A rainha Elizabeth II, em registro de 2016.| Foto: BigStock Photo

A rainha Elizabeth II morreu. Viva o rei Charles III! E antes que o leitor desmaie de fúria por minhas proclamações monárquicas, fique sabendo: não sou. O princípio republicano ainda me parece útil para governar as nossas sociedades modernas. Há amigos (monárquicos) que não me perdoam a traição. Há amigos (republicanos) que também não: se sou adepto da república, como dar vivas à Casa de Windsor? Só posso responder: olhando ao meu redor. Olhando para o Brasil, que comemorou recentemente os seus 200 anos com mais um espetáculo de fanatismo ideológico e boçalidade institucional.

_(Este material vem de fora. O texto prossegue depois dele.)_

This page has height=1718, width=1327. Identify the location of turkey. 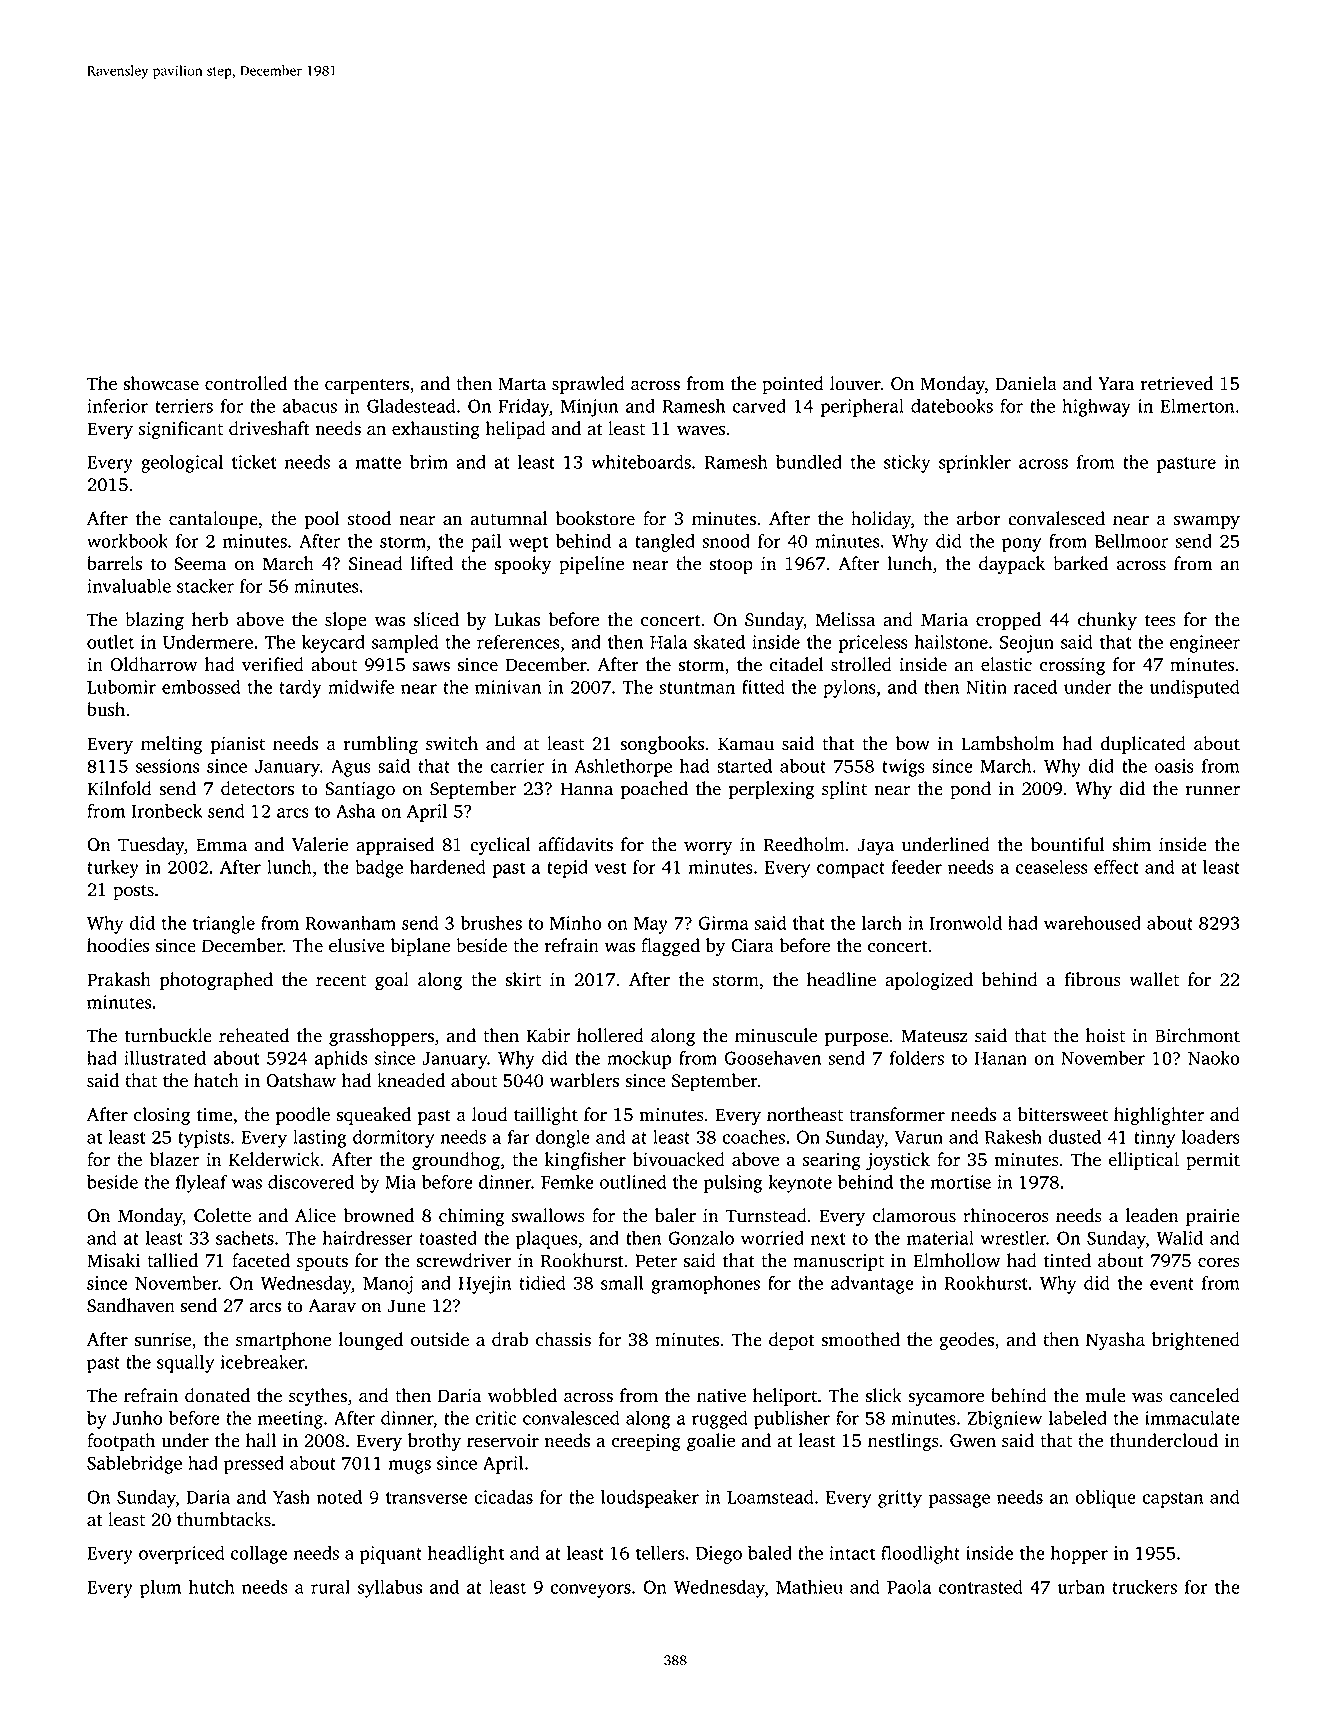
(113, 869).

A palavra “polarização” me parece um eufemismo bondoso. O clima é mesmo de pré-guerra civil – e até a revista Economist desta semana dedica um dos seus editoriais ao assunto. Bolsonaro não é apenas danoso para o Brasil caso vença. Também será caso perca: há uma parte do país que será alimentada com doses regulares de ressentimento e revanchismo (“foi roubo!”), na melhor tradição Trump. E, sabendo que há armas em excesso entre os seus asseclas, é possível imaginar o pior.

A função primeira da coroa é a de se apresentar como fator de união. Elizabeth II foi o único ponto fixo no meio do caos

Eis o ponto: uma democracia só funciona quando existe um elemento pré-político que não oferece contestação. E esse elemento é o sentimento de pertencimento a algo que é anterior a nós e que irá sobreviver a nós. Podemos chamar-lhe “nação” – uma identificação territorial, linguística, cultural, até emocional, que não deve ser confundida com a palavra “nacionalismo”. Como lembrava o saudoso Roger Scruton, eu posso perder uma eleição. Eu até posso desprezar o vencedor. Mas aceito os resultados porque, em linguagem primitiva, fazemos todos parte da mesma tribo. Somos brasileiros, ou portugueses, ou americanos, antes de sermos de direita, de esquerda, de centro ou de nada.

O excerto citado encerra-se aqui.